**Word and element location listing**
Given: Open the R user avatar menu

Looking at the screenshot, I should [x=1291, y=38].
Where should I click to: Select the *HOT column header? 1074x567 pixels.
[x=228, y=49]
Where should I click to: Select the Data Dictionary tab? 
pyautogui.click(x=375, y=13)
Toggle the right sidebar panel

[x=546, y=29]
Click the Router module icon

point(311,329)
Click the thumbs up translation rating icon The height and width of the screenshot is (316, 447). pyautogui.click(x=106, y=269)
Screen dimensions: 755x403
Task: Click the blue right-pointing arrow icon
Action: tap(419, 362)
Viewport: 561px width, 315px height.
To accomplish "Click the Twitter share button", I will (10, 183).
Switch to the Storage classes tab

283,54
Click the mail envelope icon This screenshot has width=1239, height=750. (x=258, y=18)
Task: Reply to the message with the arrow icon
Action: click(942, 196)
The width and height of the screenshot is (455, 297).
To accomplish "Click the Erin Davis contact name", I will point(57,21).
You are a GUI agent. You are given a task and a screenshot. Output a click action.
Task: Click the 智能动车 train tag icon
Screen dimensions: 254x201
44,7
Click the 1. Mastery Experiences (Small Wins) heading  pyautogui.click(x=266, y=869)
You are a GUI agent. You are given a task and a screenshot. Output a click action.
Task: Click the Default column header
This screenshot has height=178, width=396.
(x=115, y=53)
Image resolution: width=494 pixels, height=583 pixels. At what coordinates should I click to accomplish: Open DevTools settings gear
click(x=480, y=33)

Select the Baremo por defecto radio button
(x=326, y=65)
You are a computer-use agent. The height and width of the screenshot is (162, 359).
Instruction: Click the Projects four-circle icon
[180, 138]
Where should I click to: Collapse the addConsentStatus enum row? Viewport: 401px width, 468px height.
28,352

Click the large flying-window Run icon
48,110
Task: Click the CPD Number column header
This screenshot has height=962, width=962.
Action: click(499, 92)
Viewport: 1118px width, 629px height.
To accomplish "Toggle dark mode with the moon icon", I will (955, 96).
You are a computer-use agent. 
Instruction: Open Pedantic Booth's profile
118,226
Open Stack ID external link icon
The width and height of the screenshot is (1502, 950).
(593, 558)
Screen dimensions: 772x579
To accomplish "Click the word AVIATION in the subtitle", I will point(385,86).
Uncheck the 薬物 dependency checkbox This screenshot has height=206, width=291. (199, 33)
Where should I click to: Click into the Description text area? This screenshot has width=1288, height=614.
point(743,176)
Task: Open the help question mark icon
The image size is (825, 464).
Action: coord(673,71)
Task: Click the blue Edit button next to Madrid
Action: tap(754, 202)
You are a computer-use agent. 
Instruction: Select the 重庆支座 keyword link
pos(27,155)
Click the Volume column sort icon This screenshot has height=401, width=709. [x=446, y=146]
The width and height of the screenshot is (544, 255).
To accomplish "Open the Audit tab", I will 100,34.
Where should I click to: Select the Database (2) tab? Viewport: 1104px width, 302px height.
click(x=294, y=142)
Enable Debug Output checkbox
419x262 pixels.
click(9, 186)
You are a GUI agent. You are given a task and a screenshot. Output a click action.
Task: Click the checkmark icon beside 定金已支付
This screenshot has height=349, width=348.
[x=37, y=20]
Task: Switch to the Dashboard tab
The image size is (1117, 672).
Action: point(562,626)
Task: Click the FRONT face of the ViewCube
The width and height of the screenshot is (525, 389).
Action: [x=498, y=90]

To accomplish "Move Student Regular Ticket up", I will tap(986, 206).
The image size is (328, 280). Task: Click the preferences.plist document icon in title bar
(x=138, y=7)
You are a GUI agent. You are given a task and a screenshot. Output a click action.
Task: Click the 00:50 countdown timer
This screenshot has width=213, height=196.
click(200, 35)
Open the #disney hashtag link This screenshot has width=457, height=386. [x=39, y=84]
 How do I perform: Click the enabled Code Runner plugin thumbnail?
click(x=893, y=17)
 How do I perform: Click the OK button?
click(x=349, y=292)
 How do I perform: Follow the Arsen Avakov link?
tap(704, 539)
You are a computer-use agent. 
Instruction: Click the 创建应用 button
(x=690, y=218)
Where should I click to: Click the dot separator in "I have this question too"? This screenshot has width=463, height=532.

**Description of the task**
Put the lines of the listing above, from the line containing "will tap(986, 206)." through the end of the listing, into a JSON list of strings with one string per line and no blank lines.

**Finished exercise**
[
  "To accomplish \"Move Student Regular Ticket up\", I will tap(986, 206).",
  "The image size is (328, 280). Task: Click the preferences.plist document icon in title bar",
  "(x=138, y=7)",
  "You are a GUI agent. You are given a task and a screenshot. Output a click action.",
  "Task: Click the 00:50 countdown timer",
  "This screenshot has width=213, height=196.",
  "click(200, 35)",
  "Open the #disney hashtag link This screenshot has width=457, height=386. [x=39, y=84]",
  " How do I perform: Click the enabled Code Runner plugin thumbnail?",
  "click(x=893, y=17)",
  " How do I perform: Click the OK button?",
  "click(x=349, y=292)",
  " How do I perform: Follow the Arsen Avakov link?",
  "tap(704, 539)",
  "You are a computer-use agent. ",
  "Instruction: Click the 创建应用 button",
  "(x=690, y=218)",
  "Where should I click to: Click the dot separator in \"I have this question too\"? This screenshot has width=463, height=532."
]